That's another bold claim as support for the the thesis that STEM is "natural" for kids.

Remember: natural

First, China in general is not a free society, the state enforces what it wants its citizens to do, sometimes quite brutally.

https://freedomhouse.org/report/freedom-world/2018/china

https://en.wikipedia.org/wiki/Human_rights_in_China

"Xi Jinping wields a level of social control not seen since Mao, posing a direct threat to democratic values worldwide"

https://www.theguardian.com/commentisfree/2018/nov/23/chines...

So using China as an example of "naturalness" of human behaviour seems at the very least wilfully ignorant.

So let's look at children and schools.

http://www.bbc.com/capital/story/20150611-chinas-parent-army

"For the past year, 18-year-old Zhang Hao has been studying for 12 hours a day. He spends a minimum of nine hours in class taking practice papers, then continues to study at home. His parents worry that he sometimes crams up to 17 hours work in to a single day. "

https://www.economist.com/china/2018/08/18/china-sounds-the-...

"LIN MING, a ten-year-old who has two years left at his primary school in Beijing, does not remember the last time he returned home before 6pm on a weekday during term. As soon as school is out, his mother, Yang Mei, shuttles him around the city, dropping him off at tutoring agencies where he studies advanced maths and English grammar. Ms Yang accepts that she is “maybe putting a bit too much stress” on her son. But she has no choice. “Around 90% of my son’s classmates attend after-school lessons. It’s a competition I can’t lose.” "

"Chinese officials worry that pupils’ achievements may exact too heavy a mental and physical price"

"As long as admission to senior-high schools is based on results from the gruelling zhongkao exam, parents are likely to exploit every loophole to give their children an edge."

= Rows of pointing data =
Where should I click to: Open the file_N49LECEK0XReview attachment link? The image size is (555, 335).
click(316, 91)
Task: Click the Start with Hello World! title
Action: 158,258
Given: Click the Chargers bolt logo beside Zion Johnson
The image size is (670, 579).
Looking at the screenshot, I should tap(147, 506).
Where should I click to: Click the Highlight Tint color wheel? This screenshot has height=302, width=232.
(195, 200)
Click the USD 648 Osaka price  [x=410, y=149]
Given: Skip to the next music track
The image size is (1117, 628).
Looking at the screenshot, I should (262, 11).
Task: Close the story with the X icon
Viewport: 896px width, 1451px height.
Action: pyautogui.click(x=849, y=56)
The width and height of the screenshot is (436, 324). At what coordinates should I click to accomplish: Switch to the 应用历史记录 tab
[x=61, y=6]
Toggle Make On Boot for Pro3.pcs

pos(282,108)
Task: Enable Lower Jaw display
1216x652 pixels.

= REQUIRED TASK =
Please give the stretch of the comment on China from "https://freedomhouse.org/report/freedom-world/2018/china" through "least wilfully ignorant." again, switching "Xi Jinping" to "the Chinese leader".

= COMPLETE OUTPUT =
https://freedomhouse.org/report/freedom-world/2018/china

https://en.wikipedia.org/wiki/Human_rights_in_China

"the Chinese leader wields a level of social control not seen since Mao, posing a direct threat to democratic values worldwide"

https://www.theguardian.com/commentisfree/2018/nov/23/chines...

So using China as an example of "naturalness" of human behaviour seems at the very least wilfully ignorant.